Un devis de pompe à chaleur peut paraître propre, bien présenté, avec une belle promesse d’économies… et cacher pourtant une installation mal dimensionnée, des options oubliées ou un matériel peu adapté à nos hivers du centre de la France. Dans l’Allier, le Cher, la Creuse, l’Indre ou le Puy-de-Dôme, on ne lit pas un devis PAC comme sur la côte atlantique : le gel, les nuits à -5 °C, l’altitude et les anciennes maisons en pierre changent tout.
Pour devis pompe à chaleur comparer correctement, il faut regarder plus loin que le total TTC. Le bon devis explique ce qui sera posé, pourquoi cette puissance, comment l’eau chaude sera produite, qui dépose l’ancienne chaudière, quelles garanties s’appliquent et ce qui reste à votre charge.
Les postes à vérifier sur un devis de pompe à chaleur
Le type de PAC proposé : air/eau, air/air ou géothermie
Le premier poste à contrôler est le type de pompe à chaleur. Une PAC air/eau se raccorde au chauffage central existant : radiateurs à eau ou plancher chauffant. C’est le cas le plus fréquent en rénovation quand on remplace une chaudière fioul ou gaz. Une PAC air/air chauffe par unités murales et ne produit pas l’eau chaude sanitaire. La géothermie est très performante, mais plus chère et plus lourde à installer à cause du captage.

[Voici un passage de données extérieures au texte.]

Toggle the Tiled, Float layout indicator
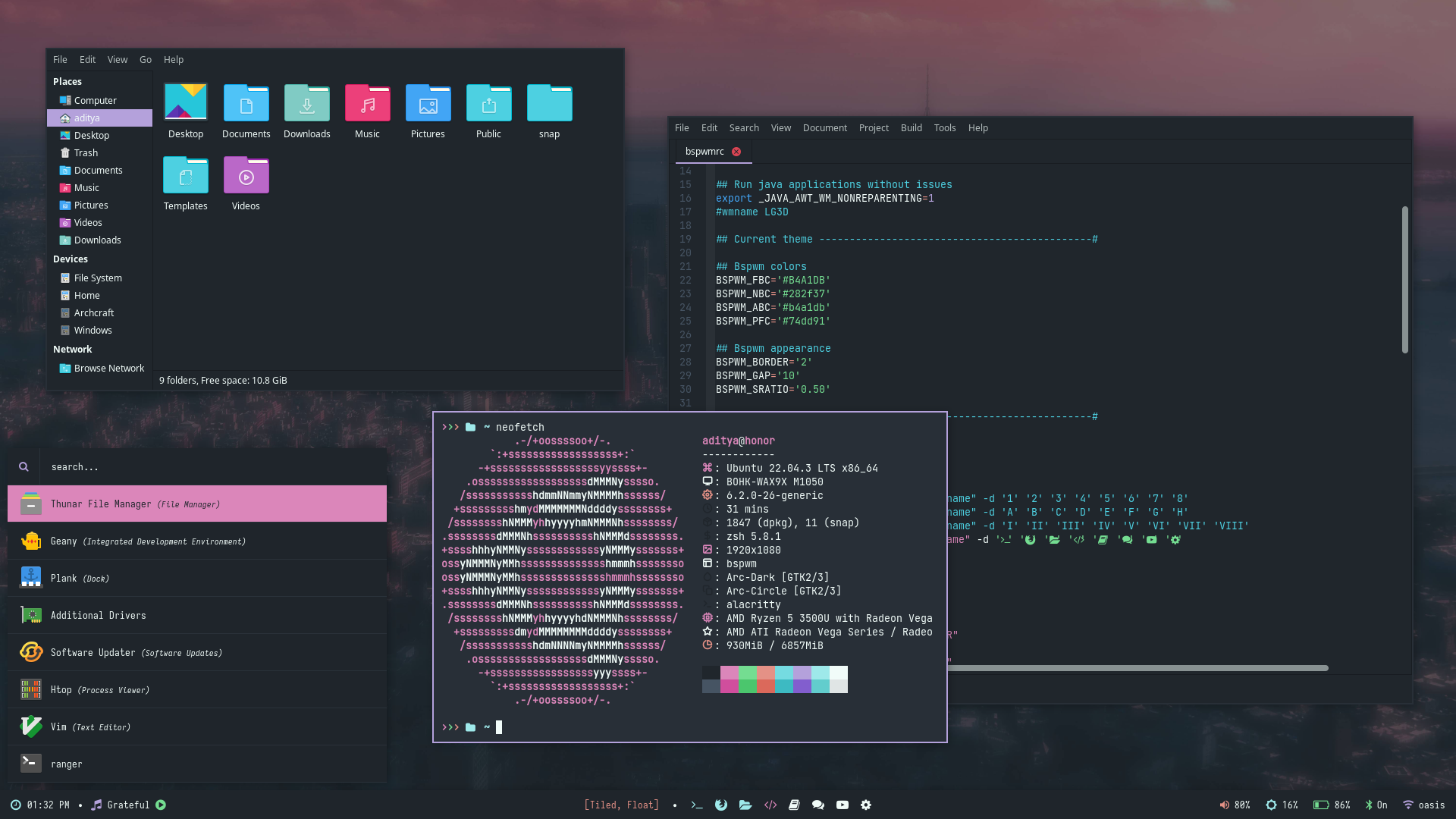 (621, 805)
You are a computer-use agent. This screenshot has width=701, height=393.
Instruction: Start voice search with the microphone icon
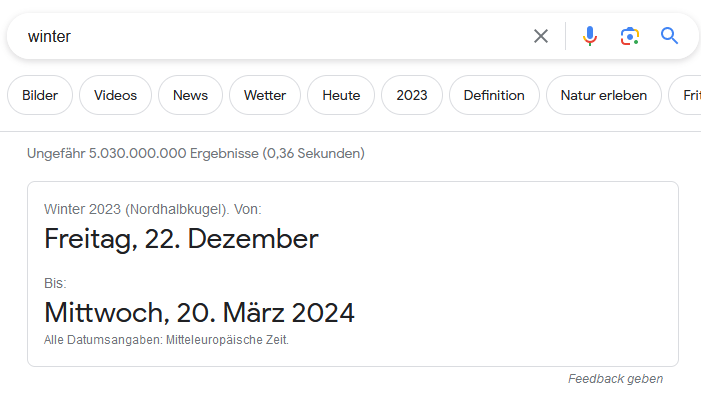[x=590, y=36]

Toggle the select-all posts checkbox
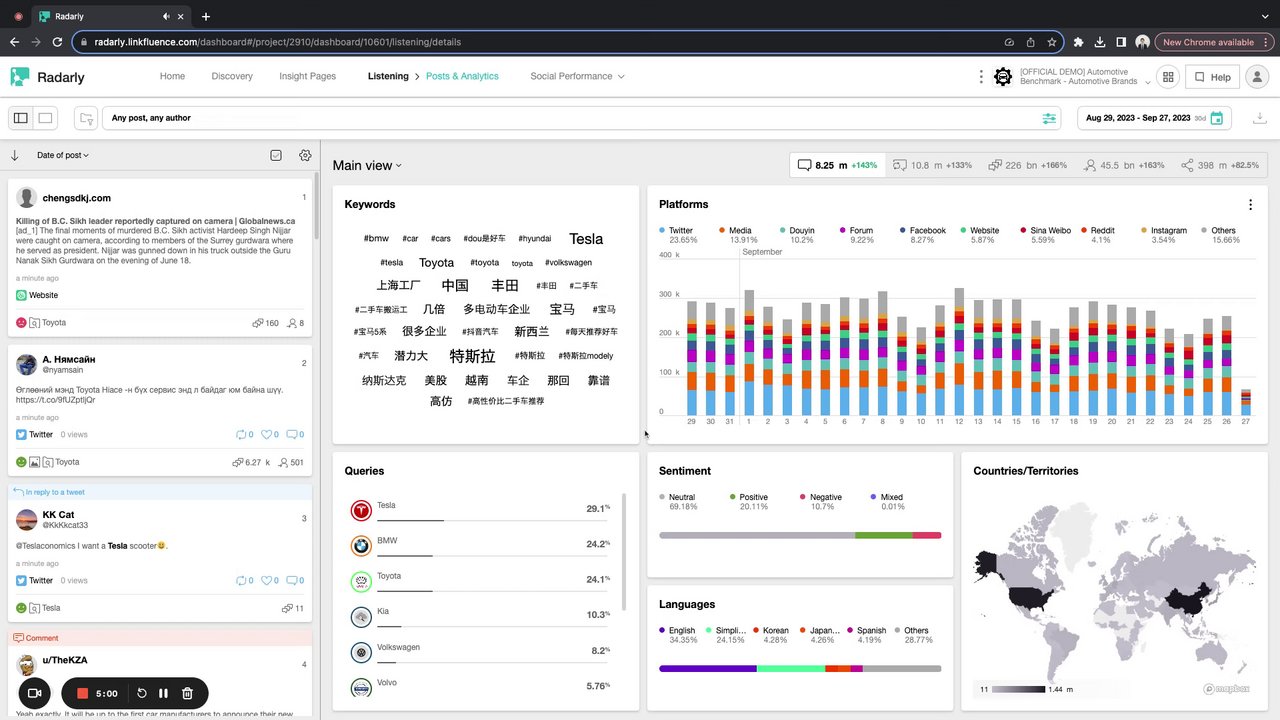tap(277, 155)
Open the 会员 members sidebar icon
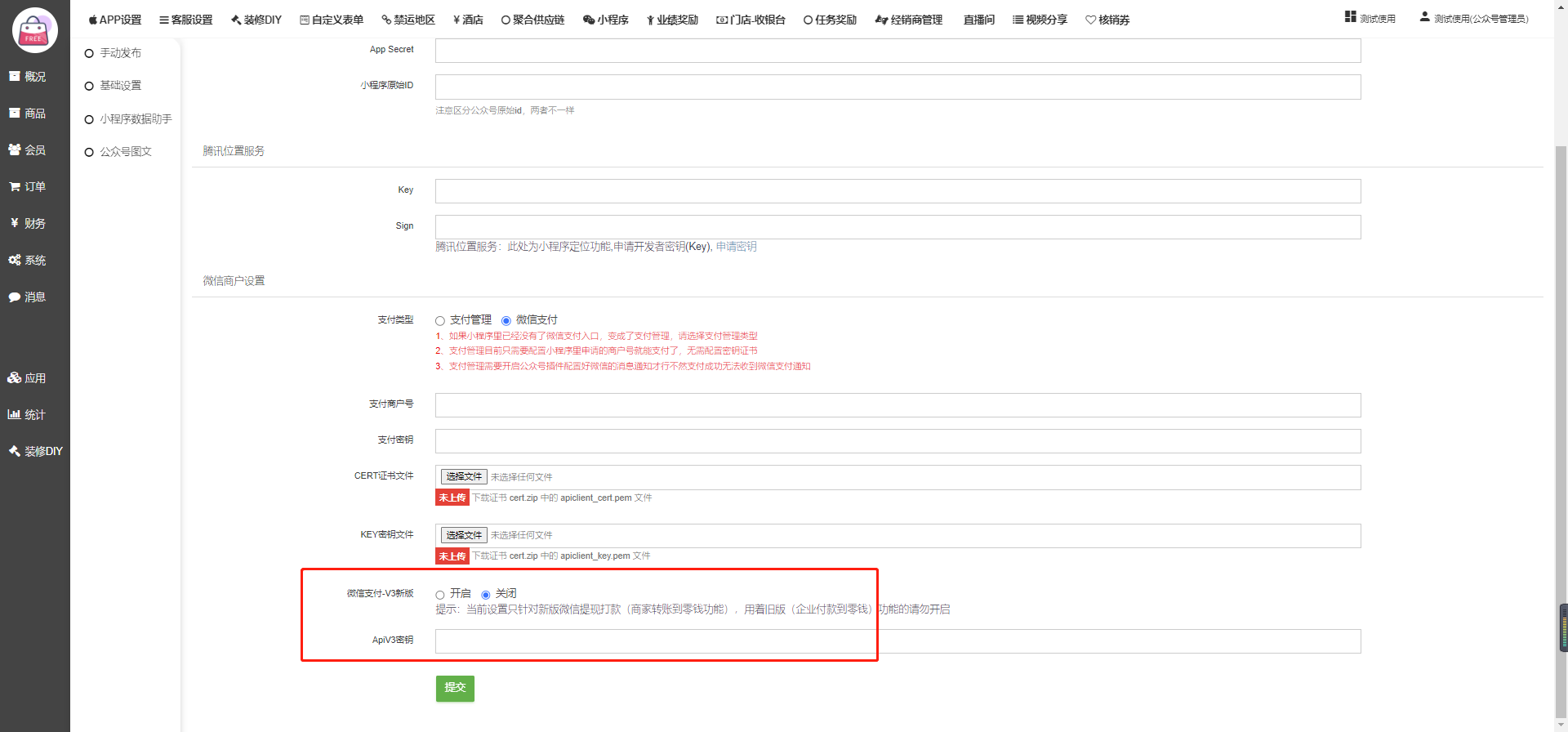 coord(15,150)
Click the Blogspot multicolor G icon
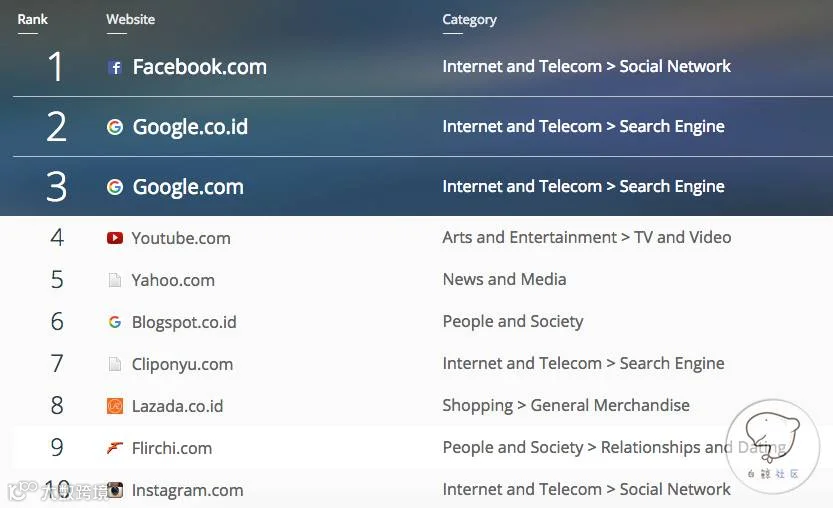This screenshot has height=508, width=833. 115,322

En 2026, pour une maison individuelle, les fourchettes réalistes sont généralement les suivantes, hors cas très spécifiques :
| Type d’installation | Prix posé TTC observé en 2026 | Points de vigilance |
|---|---|---|
| PAC air/eau chauffage seul | entre 10 000 et 16 000 € | Compatibilité radiateurs, puissance, appoint, désembouage |
| PAC air/eau avec eau chaude sanitaire | entre 13 000 et 20 000 € | Volume ballon, pertes, place disponible, usage familial |
| PAC air/air multisplit | entre 5 000 et 12 000 € | Nombre d’unités, confort pièce par pièce, pas d’ECS |
| PAC géothermique | entre 20 000 et 35 000 € | Terrain, forage ou captage, démarches, étude thermique |
Un devis très bas doit faire poser des questions. Il manque parfois le désembouage, le raccordement électrique, la modification hydraulique ou la dépose de l’ancienne chaudière. À l’inverse, un devis plus cher peut être justifié s’il comprend un vrai travail sur le réseau, une régulation de qualité et un matériel adapté au froid.

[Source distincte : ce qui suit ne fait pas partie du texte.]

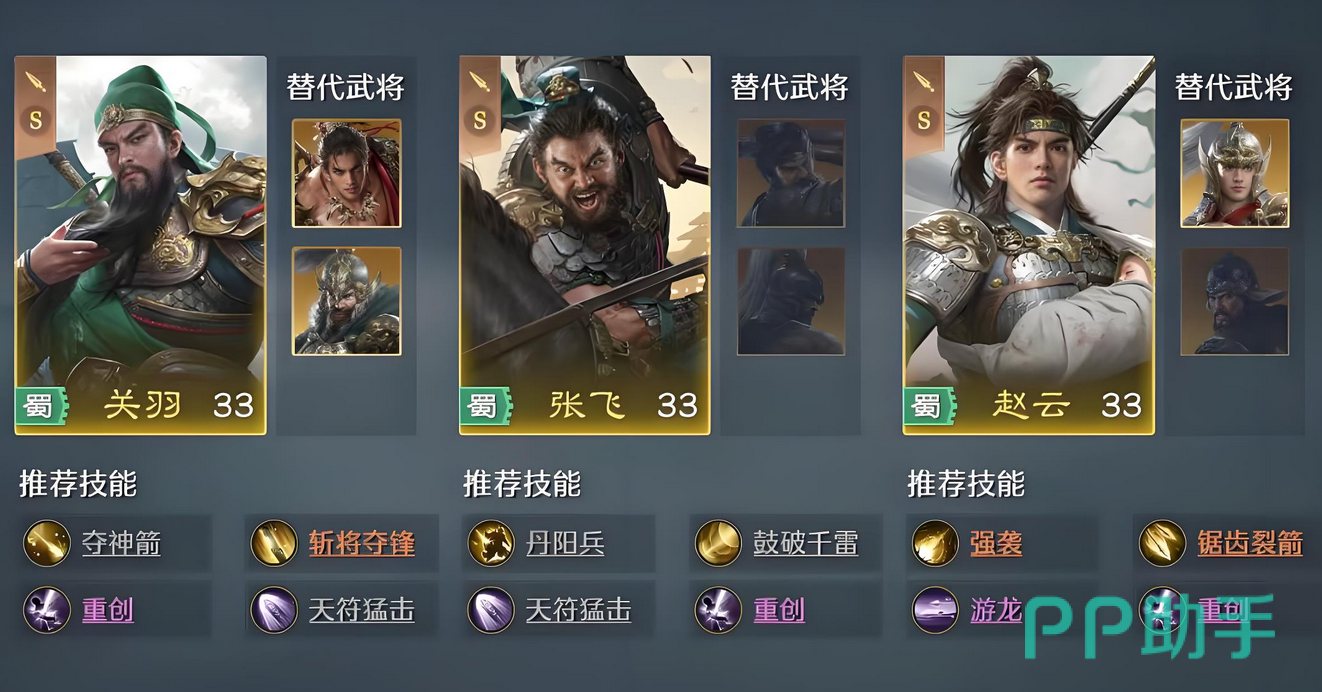This screenshot has height=692, width=1322.
Task: Click the 锯齿裂箭 skill icon
Action: click(x=1162, y=543)
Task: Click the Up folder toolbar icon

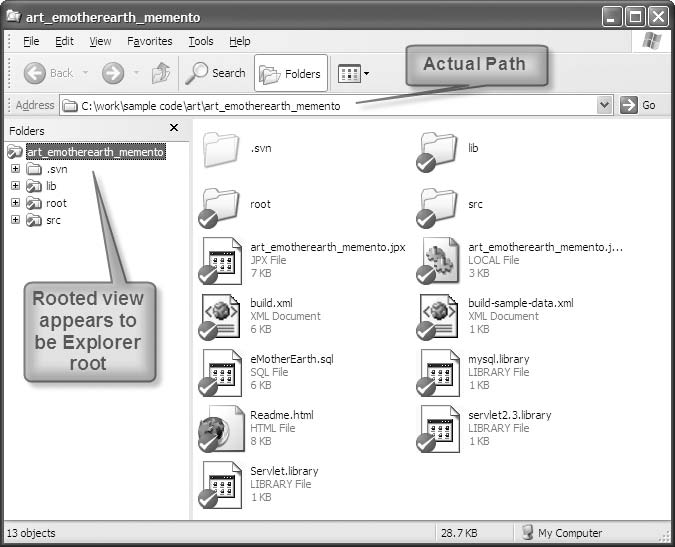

La puissance : le point qui coûte cher quand il est mal calculé
La puissance indiquée en kW n’est pas un détail. Une PAC sous-dimensionnée tourne trop souvent sur l’appoint électrique ou laisse la maison inconfortable lors des périodes froides. Une PAC surdimensionnée fait des cycles courts, s’use plus vite, consomme davantage et coûte plus cher à l’achat.

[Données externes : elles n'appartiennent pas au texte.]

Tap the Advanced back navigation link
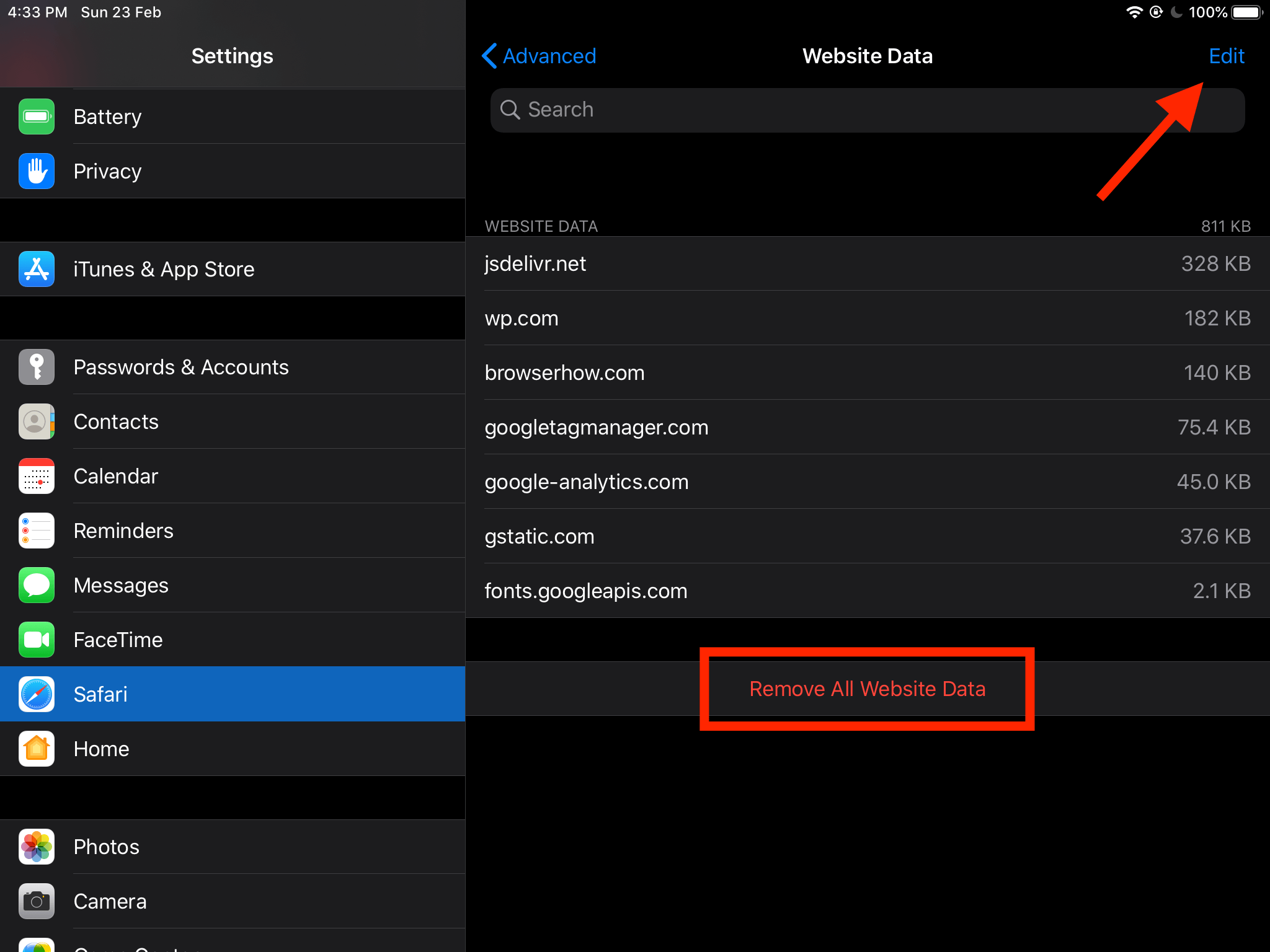Image resolution: width=1270 pixels, height=952 pixels. 537,56
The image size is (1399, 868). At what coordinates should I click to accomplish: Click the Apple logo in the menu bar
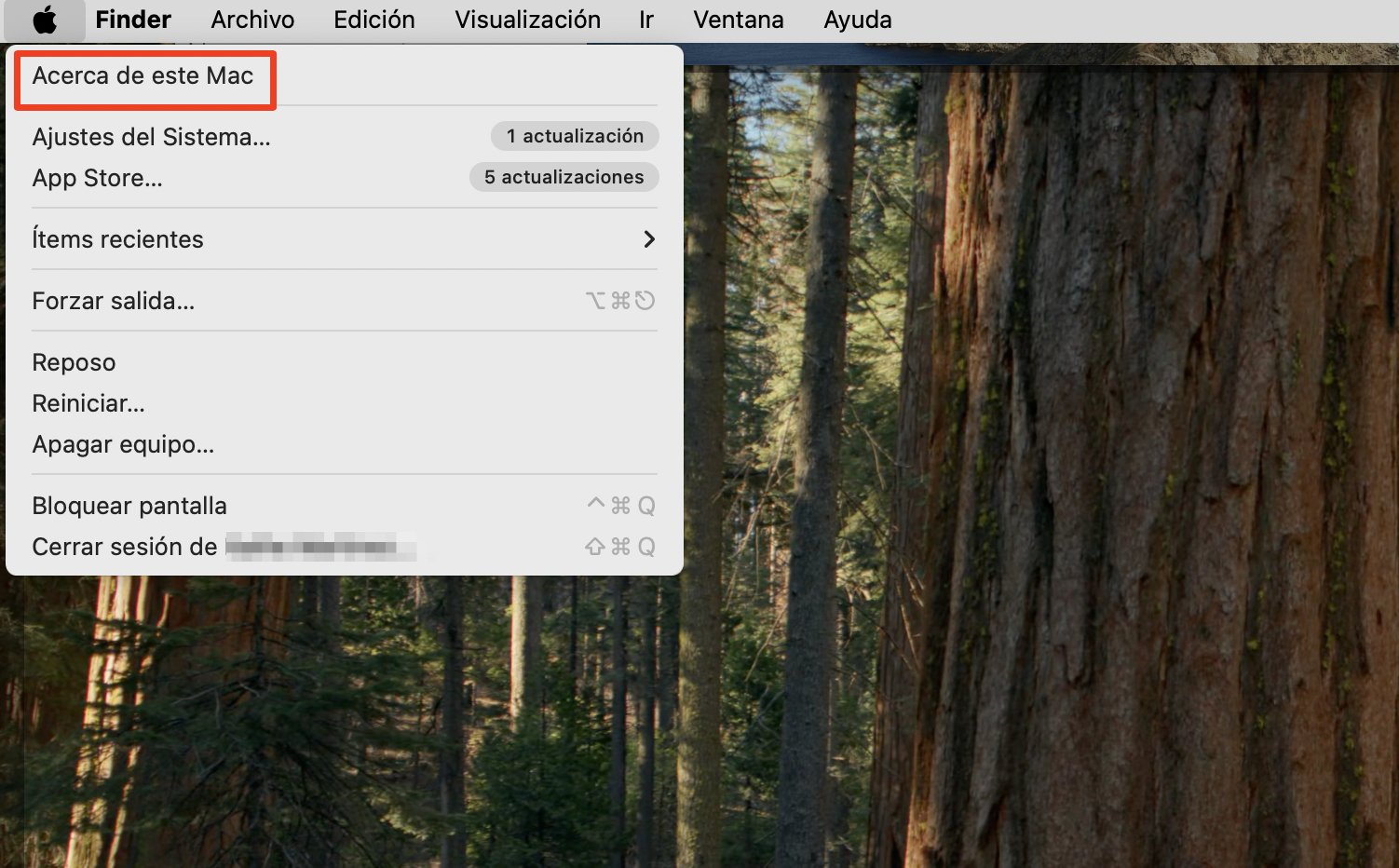[x=44, y=20]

Dans nos secteurs, une maison ancienne de 120 m² à Montluçon, Guéret, La Châtre ou Issoire ne demande pas la même puissance qu’un pavillon récent bien isolé près de Bourges ou Châteauroux. L’altitude, l’exposition au vent, l’isolation des combles, la température d’eau des radiateurs et la température extérieure de base doivent être pris en compte. En pratique, le devis doit mentionner une puissance cohérente avec une étude ou au minimum un relevé sérieux sur place.
Un professionnel sérieux ne dimensionne pas une PAC au téléphone avec seulement la surface habitable. Il regarde les consommations passées, le type d’émetteurs, l’isolation et la température de confort souhaitée.
Le COP, le SCOP et la performance à basse température
Le COP annoncé à +7 °C est utile, mais il ne suffit pas. Beaucoup de PAC affichent un COP entre 3,5 et 5 dans de bonnes conditions. Cela veut dire qu’elles restituent entre 3,5 et 5 kWh de chaleur pour 1 kWh d’électricité consommé. Mais quand il fait -7 °C un matin de janvier dans la Creuse ou sur les hauteurs du Puy-de-Dôme, la performance baisse.
Regardez surtout le SCOP, qui mesure la performance saisonnière. Une PAC air/eau bien choisie affiche souvent un SCOP entre 3 et 4,5 selon la température d’eau. Plus vos radiateurs demandent une eau chaude à 55 ou 60 °C, plus le rendement baisse. Avec un plancher chauffant ou de grands radiateurs basse température, la PAC travaille dans de meilleures conditions.
Sur le devis, demandez la fiche technique du modèle exact. Pas seulement la marque. Deux machines de la même marque peuvent avoir des performances très différentes.
Les travaux annexes inclus ou non
Pour bien lire devis, vérifiez ligne par ligne les postes souvent oubliés :
- Dépose et évacuation de l’ancienne chaudière, de la cuve fioul si concernée, ou simple mise hors service.
- Désembouage du réseau, très recommandé sur des radiateurs anciens : souvent entre 500 et 1 200 € selon la maison.
- Pot à boues et filtre magnétique, pour protéger l’échangeur de la PAC.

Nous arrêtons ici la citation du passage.